Supplied material –
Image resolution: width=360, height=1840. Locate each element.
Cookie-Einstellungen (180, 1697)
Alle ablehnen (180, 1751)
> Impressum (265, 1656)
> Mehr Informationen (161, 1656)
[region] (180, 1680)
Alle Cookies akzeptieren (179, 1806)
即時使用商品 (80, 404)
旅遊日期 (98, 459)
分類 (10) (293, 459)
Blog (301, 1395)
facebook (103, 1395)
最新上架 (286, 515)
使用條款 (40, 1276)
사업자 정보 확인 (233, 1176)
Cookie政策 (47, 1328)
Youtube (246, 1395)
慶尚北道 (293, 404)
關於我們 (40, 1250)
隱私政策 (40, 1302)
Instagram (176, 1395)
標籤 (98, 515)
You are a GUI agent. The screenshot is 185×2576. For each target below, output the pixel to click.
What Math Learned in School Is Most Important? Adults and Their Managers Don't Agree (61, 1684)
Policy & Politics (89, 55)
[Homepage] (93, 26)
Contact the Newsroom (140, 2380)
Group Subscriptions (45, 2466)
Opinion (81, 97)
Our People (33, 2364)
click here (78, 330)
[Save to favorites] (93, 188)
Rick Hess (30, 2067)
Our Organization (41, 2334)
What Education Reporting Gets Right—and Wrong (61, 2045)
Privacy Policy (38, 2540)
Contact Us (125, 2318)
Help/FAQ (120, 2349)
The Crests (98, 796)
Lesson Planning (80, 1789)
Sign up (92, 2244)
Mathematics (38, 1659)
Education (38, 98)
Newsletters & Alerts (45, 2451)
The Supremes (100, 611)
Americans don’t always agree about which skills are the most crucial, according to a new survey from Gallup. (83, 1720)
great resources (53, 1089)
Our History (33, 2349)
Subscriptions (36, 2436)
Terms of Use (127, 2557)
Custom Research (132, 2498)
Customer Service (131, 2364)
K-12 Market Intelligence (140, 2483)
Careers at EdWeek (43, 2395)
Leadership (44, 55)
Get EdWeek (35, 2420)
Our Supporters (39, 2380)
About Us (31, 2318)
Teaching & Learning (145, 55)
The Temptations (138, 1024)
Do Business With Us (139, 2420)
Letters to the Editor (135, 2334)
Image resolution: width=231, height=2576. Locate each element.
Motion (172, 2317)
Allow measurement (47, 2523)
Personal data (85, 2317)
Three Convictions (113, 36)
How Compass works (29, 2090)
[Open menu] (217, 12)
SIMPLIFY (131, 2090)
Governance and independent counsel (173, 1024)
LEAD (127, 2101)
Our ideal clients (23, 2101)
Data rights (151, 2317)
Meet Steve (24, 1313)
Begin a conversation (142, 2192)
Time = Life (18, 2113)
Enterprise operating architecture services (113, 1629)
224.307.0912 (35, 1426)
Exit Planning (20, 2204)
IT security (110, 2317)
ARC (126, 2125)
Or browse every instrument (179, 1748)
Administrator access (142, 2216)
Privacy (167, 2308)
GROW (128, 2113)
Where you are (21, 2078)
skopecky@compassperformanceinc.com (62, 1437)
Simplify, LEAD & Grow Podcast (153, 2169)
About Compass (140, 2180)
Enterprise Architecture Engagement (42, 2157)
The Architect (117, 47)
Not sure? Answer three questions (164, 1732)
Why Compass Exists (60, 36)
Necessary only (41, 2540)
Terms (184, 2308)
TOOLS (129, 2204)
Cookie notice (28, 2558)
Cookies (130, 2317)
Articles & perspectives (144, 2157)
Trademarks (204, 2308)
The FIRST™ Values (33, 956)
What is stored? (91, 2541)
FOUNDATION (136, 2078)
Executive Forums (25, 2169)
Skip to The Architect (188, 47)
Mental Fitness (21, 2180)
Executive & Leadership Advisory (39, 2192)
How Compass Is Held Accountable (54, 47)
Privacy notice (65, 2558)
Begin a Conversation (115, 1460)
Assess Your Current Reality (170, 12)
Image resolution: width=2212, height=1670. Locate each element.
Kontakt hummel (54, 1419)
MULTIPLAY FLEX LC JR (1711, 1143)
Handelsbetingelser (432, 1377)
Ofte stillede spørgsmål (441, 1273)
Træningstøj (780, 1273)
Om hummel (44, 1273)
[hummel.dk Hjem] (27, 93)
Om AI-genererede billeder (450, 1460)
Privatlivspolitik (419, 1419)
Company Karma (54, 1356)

Prompt –
Among the entries above, how many lines hold the word "Leadership"? Reply with only that number.

Task response –
2